Ripping federal funding away from UC Berkeley would likely do some damage. For the 2015-2016 school year, the university received $370 million in federal aid, according to the school’s website.
Trump’s threat may send chills through other public universities across the country. According to the most recent data available, total federal obligations to universities and colleges in 2014 came in around $30.8 billion, as reported by the National Science Foundation. Thirty-seven percent of public higher education institutional revenue for fiscal year 2013 came from federal and state aid, according to a study by The Pew Charitable Trusts.
The top three schools receiving federal aid, according to the National Science Foundation data, are Johns Hopkins University, the University of Michigan and the University of Washington.

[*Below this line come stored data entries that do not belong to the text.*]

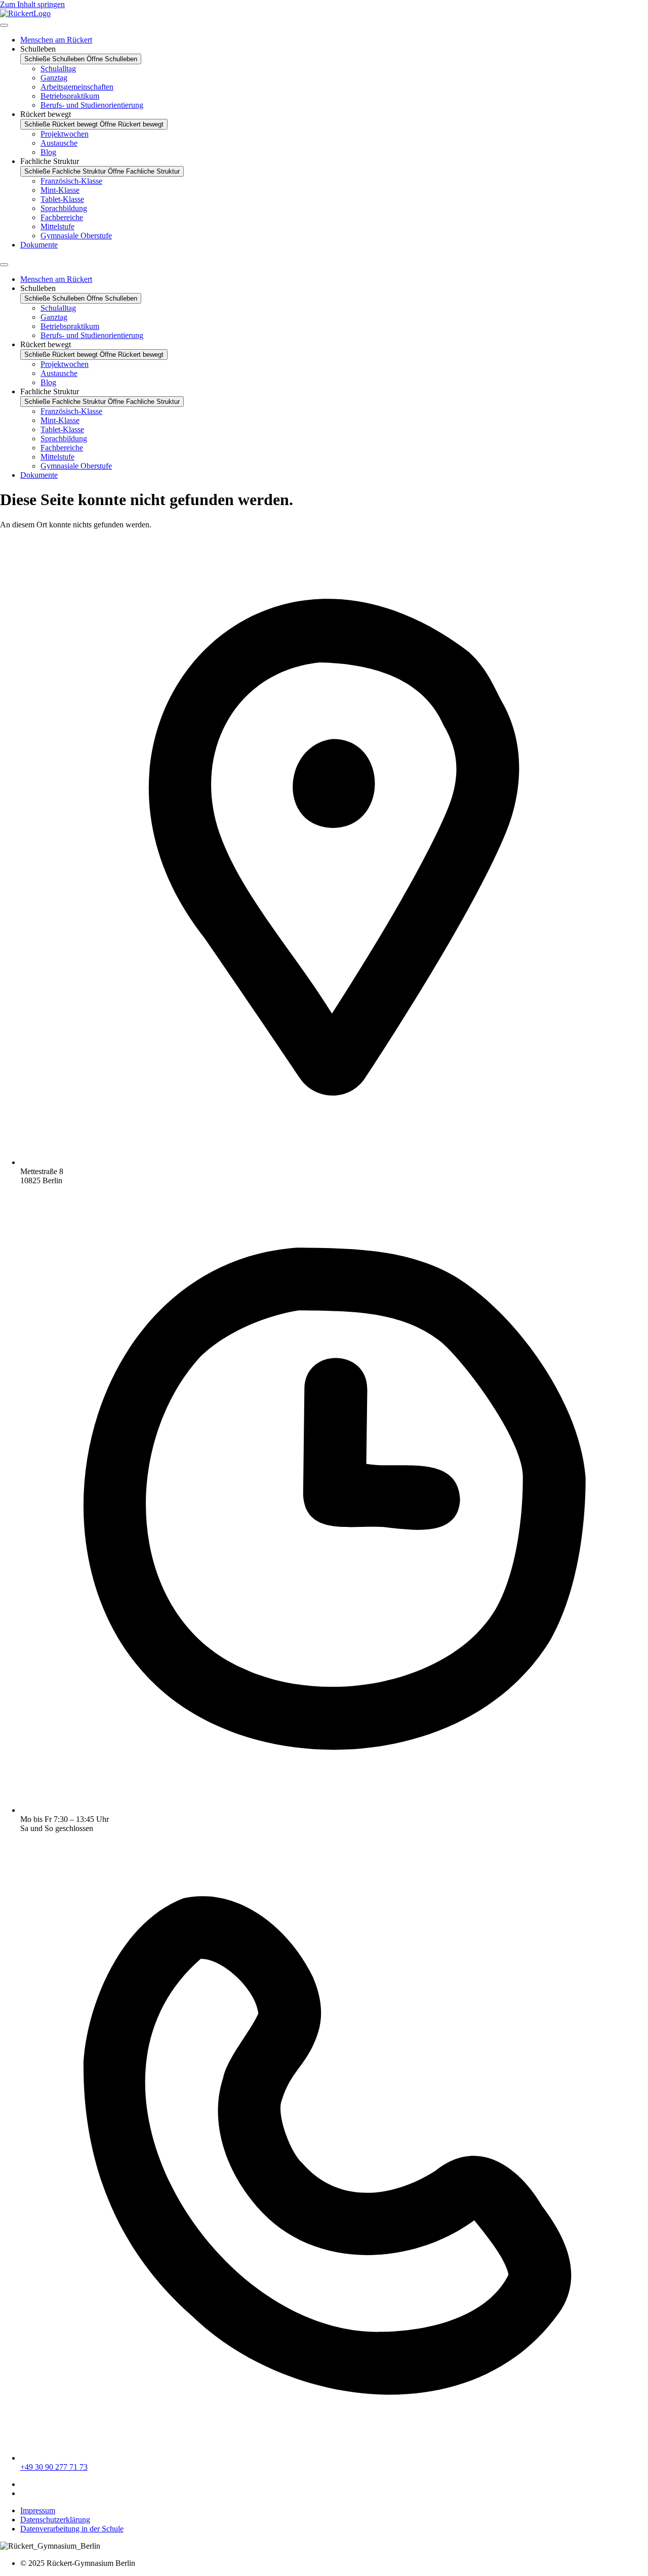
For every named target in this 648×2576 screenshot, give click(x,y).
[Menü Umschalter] (4, 25)
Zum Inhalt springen (32, 4)
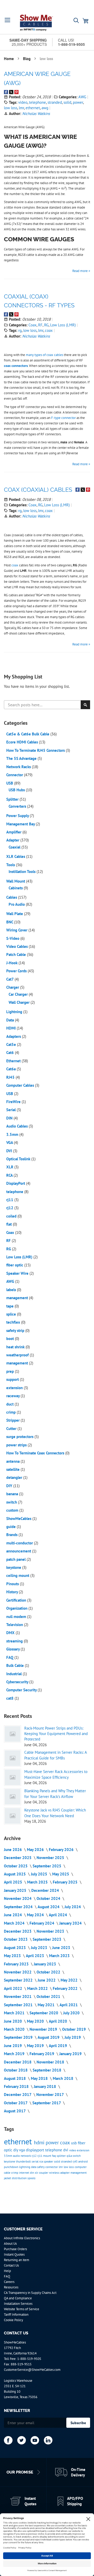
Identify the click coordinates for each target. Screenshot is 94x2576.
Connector (15, 774)
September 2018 (47, 2070)
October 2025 (16, 1865)
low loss (10, 107)
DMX (11, 1632)
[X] (21, 2440)
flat (9, 1224)
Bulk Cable (15, 1665)
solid (67, 102)
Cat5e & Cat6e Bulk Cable (28, 734)
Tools (11, 864)
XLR (10, 1166)
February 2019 (42, 2053)
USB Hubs (17, 789)
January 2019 (71, 2053)
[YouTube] (35, 2440)
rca (41, 2161)
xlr (37, 2172)
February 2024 (42, 1923)
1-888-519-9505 (29, 2359)
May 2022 (70, 1980)
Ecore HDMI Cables (22, 742)
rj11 (10, 1199)
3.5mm (12, 1134)
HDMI (11, 1028)
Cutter (11, 1428)
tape (10, 1306)
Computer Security (22, 1689)
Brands (12, 1534)
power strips (17, 1444)
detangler (14, 1477)
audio (17, 2156)
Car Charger (19, 994)
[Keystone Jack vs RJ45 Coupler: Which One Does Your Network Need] (12, 1816)
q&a (70, 2156)
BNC (10, 922)
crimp (11, 1412)
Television (15, 1624)
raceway (13, 1395)
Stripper (13, 1420)
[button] (7, 20)
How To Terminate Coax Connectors (35, 1453)
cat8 (10, 1698)
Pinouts (13, 1583)
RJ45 (11, 1077)
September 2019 (19, 2037)
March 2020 (15, 2029)
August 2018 (15, 2078)
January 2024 (71, 1923)
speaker (49, 2161)
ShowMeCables (19, 1518)
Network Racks (19, 766)
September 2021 (19, 2004)
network (26, 2156)
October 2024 (49, 1898)
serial (35, 2161)
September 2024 (19, 1906)
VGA (10, 1142)
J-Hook (12, 962)
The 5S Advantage (22, 758)
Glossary (13, 1649)
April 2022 (13, 1988)
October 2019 (74, 2029)
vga (22, 2149)
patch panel (16, 1559)
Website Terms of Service (21, 2309)
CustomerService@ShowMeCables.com (32, 2369)
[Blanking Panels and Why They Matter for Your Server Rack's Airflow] (12, 1796)
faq (54, 2156)
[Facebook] (8, 2440)
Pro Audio (17, 904)
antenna (13, 1461)
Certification (16, 1600)
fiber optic (15, 1265)
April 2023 (35, 1955)
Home (9, 58)
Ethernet (14, 1060)
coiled (11, 1216)
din (32, 2172)
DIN (10, 1118)
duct (10, 1404)
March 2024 (15, 1923)
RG (46, 324)
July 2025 (39, 1874)
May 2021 (47, 2004)
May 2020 (36, 2021)
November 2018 (51, 2062)
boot (10, 1338)
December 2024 (45, 1890)
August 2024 (49, 1906)
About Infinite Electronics (22, 2238)
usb (74, 2142)
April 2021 (69, 2004)
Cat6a (11, 1068)
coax (49, 330)
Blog (27, 58)
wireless (54, 2172)
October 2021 (49, 1996)
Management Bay (21, 823)
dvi (66, 2149)
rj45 (75, 2161)
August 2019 (49, 2037)
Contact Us (11, 2265)
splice (11, 1314)
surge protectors (20, 1436)
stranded (55, 102)
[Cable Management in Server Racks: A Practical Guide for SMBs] (12, 1758)
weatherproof (18, 1354)
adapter (65, 2172)
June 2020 (13, 2021)
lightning (25, 2167)
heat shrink (16, 1346)
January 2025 (15, 1890)
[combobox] (47, 704)
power (78, 102)
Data (10, 1020)
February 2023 (17, 1964)
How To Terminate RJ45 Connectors (36, 750)
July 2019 (73, 2037)
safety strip (15, 1330)
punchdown (11, 2167)
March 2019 (15, 2053)
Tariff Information (16, 2314)
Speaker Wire (18, 1273)
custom (12, 1510)
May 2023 (13, 1955)
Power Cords (17, 970)
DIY (9, 1485)
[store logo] (36, 22)
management (17, 1297)
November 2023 (51, 1931)
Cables (12, 897)
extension (15, 1387)
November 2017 (50, 2094)
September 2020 (44, 2012)
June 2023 (61, 1947)
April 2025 (13, 1882)
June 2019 (13, 2045)
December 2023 (18, 1931)
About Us (10, 2243)
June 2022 (47, 1980)
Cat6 (10, 1052)
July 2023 (39, 1947)
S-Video (13, 938)
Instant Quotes (14, 2254)
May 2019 (36, 2045)
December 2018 (18, 2062)
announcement (19, 1551)
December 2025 (18, 1857)
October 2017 (16, 2102)
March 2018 (63, 2078)
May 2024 (36, 1914)
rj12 (10, 1207)
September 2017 (47, 2102)
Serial (11, 1109)
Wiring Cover (17, 930)
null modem (16, 1616)
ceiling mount (18, 1575)
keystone (14, 1567)
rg (20, 330)
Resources (11, 2287)
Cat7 (10, 979)
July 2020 (72, 2012)
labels (11, 1289)
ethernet (33, 107)
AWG (82, 96)
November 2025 (51, 1857)
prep (10, 1371)
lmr (21, 107)
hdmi (40, 2142)
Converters (18, 806)
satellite (13, 1469)
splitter (62, 2156)
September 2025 (47, 1865)
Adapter (13, 840)
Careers (9, 2282)
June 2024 (13, 1914)
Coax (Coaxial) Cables (38, 489)
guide (11, 1526)
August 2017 (15, 2110)
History (12, 1591)
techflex (13, 1322)
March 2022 (38, 1988)
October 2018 (16, 2070)
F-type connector (63, 418)
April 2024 (58, 1914)
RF (40, 324)
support (13, 1379)
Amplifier (14, 832)
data (34, 2167)
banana (12, 1493)
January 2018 (45, 2086)
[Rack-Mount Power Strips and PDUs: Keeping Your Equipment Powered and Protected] (12, 1734)
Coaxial (15, 847)
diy (16, 2149)
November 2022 (18, 1972)
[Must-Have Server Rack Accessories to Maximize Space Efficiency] (12, 1777)
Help (7, 2271)
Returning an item (16, 2260)
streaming (15, 1641)
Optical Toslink (18, 1158)
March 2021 (15, 2012)
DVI (9, 1150)
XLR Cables (16, 856)
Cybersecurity (17, 1681)
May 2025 (61, 1874)
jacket (8, 2178)
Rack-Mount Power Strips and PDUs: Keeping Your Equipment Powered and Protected (56, 1734)
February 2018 (17, 2086)
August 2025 (15, 1874)
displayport (35, 2149)
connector (52, 2167)
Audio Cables (17, 1126)
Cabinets (16, 887)
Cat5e (11, 1044)
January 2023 (45, 1964)
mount (47, 2156)
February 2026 (62, 1849)
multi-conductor (20, 1543)
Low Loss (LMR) (63, 324)
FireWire (14, 1101)
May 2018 (40, 2078)
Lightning (14, 1011)
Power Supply (18, 815)
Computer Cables (20, 1085)
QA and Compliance (18, 2298)
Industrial (14, 1673)
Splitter (13, 799)
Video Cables (17, 946)
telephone (37, 102)
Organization (17, 1608)
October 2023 (16, 1939)
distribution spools (24, 2178)
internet (24, 2172)
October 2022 (49, 1972)
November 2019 (44, 2029)
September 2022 (19, 1980)
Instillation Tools (23, 871)
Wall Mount (16, 881)
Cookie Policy (13, 2320)
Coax (32, 324)
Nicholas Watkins (36, 113)
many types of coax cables (44, 355)
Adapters (14, 1036)
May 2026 (36, 1849)
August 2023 (15, 1947)
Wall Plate (15, 913)
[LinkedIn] (48, 2440)
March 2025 (38, 1882)
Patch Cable (16, 954)
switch (12, 1502)
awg (45, 107)
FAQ (10, 1657)
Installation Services (18, 2303)
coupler (44, 2172)
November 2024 (18, 1898)
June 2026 (13, 1849)
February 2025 (66, 1882)
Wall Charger (20, 1002)
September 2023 (47, 1939)
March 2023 (60, 1955)
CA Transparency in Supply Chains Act (30, 2292)
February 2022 (66, 1988)
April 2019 (58, 2045)
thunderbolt (24, 2161)
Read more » (81, 271)
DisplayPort (16, 1183)
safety (41, 2167)
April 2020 (58, 2021)
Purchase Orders (15, 2249)
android (83, 2161)
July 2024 (73, 1906)
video (22, 102)
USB (10, 783)
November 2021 (18, 1996)
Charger (13, 987)
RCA (10, 1175)
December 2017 (18, 2094)
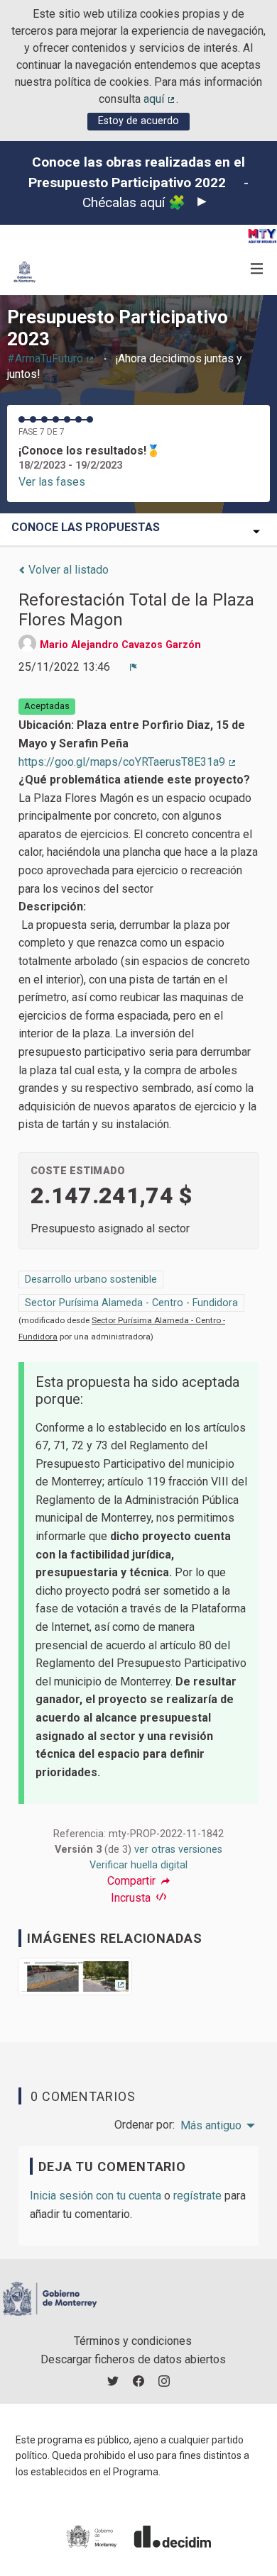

While some private universities, because they are not funded by the government, can establish a unique set of school regulations, public universities, like UC Berkeley, must comply with federal law.
Yiannopoulos, whose provocative speeches focus on the overreach of political correctness on college campuses, is no stranger to controversy. Nearly one year ago, his speech scheduled at UC Davis in California was abruptly cancelled. Riots erupted during his appearances at Rutgers University and the University of Washington as well.
*Correction: An earlier version of this story incorrectly identified Milo Yiannopoulos as the speaker cancelled at California State University Los Angeles last year, when it was conservative commentator Ben Shapiro.